This past weekend I watched The Empire Strikes Back for the seventy-eighth time. I watch it every now and then, hoping I might catch it ending differently this time around (so far it hasn't).
One very surprising thing I noticed during this viewing: throughout the movie Yoda very rarely speaks in his signature kooky backwards phrasing.
He does it now and then of course, saying things like, "Away put your weapon, I mean you no harm," or "Told you I did. Reckless is he." Most of these backward lines though occur during his initial meeting with Luke, when he's in "Pretending To Be A Crazy Homeless Alien Who's Most Definitely Not Yoda" mode.

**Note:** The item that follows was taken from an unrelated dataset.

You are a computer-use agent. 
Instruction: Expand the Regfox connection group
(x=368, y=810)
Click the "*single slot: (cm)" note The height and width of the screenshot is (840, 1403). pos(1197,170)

Once he abandons that pretense and admits his true identity, he drops the tortured syntax as well, as his speech patterns return to near normal. Human, even. He says things like, "For my ally is the Force, and a powerful ally it is. Life creates it,
makes it grow. Its energy surrounds us and binds us" and, "Only a fully trained Jedi Knight with the Force as his ally will conquer Vader and his Emperor."
He for damn sure never says anything as insane as, "Around the survivors a perimeter create," like he does in Attack Of The Clones!
I have to say I much prefer the Empire version of Yoda, who speaks like a wise man and philosopher. Not so much a fan of the Yoda who speaks like someone who's been kicked in the head by a donkey.
So why the change? Why does Yoda speak normally in his debut but speak in progressively more twisted sentences in each subsequent appearance?*
This is no doubt yet another example of George Lucas' philosophy of cumulative excess. You know, his belief that the audience is like an alcoholic that needs an ever-escalating amount of booze just to feel a slight buzz. It's the reason we got a space battle with ten ships in the first movie, but one with a thousand ships in the sixth.
In George's mind, if the audience liked it when Yoda inverted a couple of sentences, they'll really lap it up if he spins every line around several hundred degrees. Never mind how annoying it may be or how difficult it is to comprehend. The kids'll love it!
Less is more, George.
*And of course even though Empire is Yoda's first appearance to the audience, it's his fourth in the movie timeline. Thanks, George Lucas!